Память о бедном мгновенно тускнеет.
А почему? - невеликий секрет.
Помнить бесплатно не каждый умеет;
Нету наследства - и памяти нет!
Богатый умрет - и родные найдутся.
К наследству не сунется только дурак.
Были бы кости - собаки сбегутся.
Были бы деньги - родных как собак!
ЭМИЛЬ. Но, как вы думаете, что в этом ящике?

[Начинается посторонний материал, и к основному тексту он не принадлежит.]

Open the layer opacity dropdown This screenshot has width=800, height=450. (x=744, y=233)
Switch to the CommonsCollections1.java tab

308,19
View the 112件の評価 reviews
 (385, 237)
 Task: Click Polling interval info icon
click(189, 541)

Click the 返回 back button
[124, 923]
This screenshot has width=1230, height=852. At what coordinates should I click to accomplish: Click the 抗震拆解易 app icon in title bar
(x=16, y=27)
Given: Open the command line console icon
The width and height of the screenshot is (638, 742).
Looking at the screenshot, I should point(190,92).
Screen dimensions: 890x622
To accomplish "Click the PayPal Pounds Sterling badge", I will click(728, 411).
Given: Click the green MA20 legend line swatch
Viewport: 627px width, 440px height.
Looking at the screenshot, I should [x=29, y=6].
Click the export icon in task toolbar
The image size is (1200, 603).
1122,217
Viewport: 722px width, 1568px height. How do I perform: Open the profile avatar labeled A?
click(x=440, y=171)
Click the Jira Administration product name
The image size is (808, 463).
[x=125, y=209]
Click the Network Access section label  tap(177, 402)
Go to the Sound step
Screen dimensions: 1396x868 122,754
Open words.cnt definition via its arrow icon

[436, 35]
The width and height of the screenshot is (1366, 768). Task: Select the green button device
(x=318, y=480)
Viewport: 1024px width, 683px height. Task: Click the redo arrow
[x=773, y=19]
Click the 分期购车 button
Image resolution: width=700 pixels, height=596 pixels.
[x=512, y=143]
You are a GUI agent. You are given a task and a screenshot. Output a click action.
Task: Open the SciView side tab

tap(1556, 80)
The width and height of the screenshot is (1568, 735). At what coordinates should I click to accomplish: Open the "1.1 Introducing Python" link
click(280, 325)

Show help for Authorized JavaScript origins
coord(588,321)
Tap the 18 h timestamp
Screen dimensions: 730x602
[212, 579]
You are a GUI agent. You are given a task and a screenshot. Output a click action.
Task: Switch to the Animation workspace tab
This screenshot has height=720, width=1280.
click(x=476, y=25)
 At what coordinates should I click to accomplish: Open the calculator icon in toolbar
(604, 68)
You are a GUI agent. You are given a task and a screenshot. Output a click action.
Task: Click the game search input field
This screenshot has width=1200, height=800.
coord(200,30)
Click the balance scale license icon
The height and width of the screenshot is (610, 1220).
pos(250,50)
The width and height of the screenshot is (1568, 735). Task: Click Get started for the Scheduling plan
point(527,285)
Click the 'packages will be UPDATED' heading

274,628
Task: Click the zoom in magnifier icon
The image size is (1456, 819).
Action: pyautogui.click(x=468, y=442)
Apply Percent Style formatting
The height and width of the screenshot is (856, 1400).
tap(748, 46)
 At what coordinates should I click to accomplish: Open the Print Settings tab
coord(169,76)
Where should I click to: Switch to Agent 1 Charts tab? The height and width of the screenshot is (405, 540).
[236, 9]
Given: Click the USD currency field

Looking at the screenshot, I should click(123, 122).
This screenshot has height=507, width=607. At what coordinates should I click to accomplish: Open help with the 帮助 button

ДЮПРЕ. Никто ничего не знает. Если тут точно деньги, так оставлять мертвый капитал на сто лет очень глупо. Сколько бы теперь накопилось процентов!
ЭМИЛЬ. Да, этими процентами достаточно было бы покрыть издержки двух или трех контор, подобных вашей.
ДЮПРЕ. Даже и больше... А признаться, я бы очень хотел продать свою контору.
ЭМИЛЬ. А мне бы очень хотелось завести свою.
ДЮПРЕ. Прекрасно! Так, стало быть, между нами дело слажено?
ЭМИЛЬ. Остановка за безделицей: за деньгами.
ДЮПРЕ. Приищите себе невесту с хорошим приданным - и дело кончено.
ЭМИЛЬ. Жениться по расчёту... сохрани Бог!
ЖЕНИТЬБА - ЛЕКАРСТВО ОТ ЛЮБВИ
ДЮПРЕ: Жениться на приданном?
Да Боже сохрани!
Так думал постоянно
И я в младые дни!
Женился! - Дом, заботы,
Контора, дети, быт ...
Жена стареет что-то...
И тот обет забыт!
ЭМИЛЬ: Я с вами не согласен
И, право, мне вас жаль.
Брак без любви ужасен,
А жизнь - одна печаль.
Все мы на этом свете
Любви подчинены.
Заботы, дом и дети
Для счастья нам даны!
ДЮПРЕ: Дитя, как вы наивны!
Но это не беда.
Сей недостаток дивный
Проходит без следа...
Ведь брак - не с неба манна,
До смерти - визави.
Женитьба, как ни странно -
Лекарство от любви!
ЭМИЛЬ. Истинная любовь никогда не должна этого делать.
ДЮПРЕ. Понимаю, понимаю; хоть вы и недавно поступили в мою контору, хотя очень исправны в своей должности, но я давно заметил, что этот департамент (показывая на сердце) у вас не совсем в порядке.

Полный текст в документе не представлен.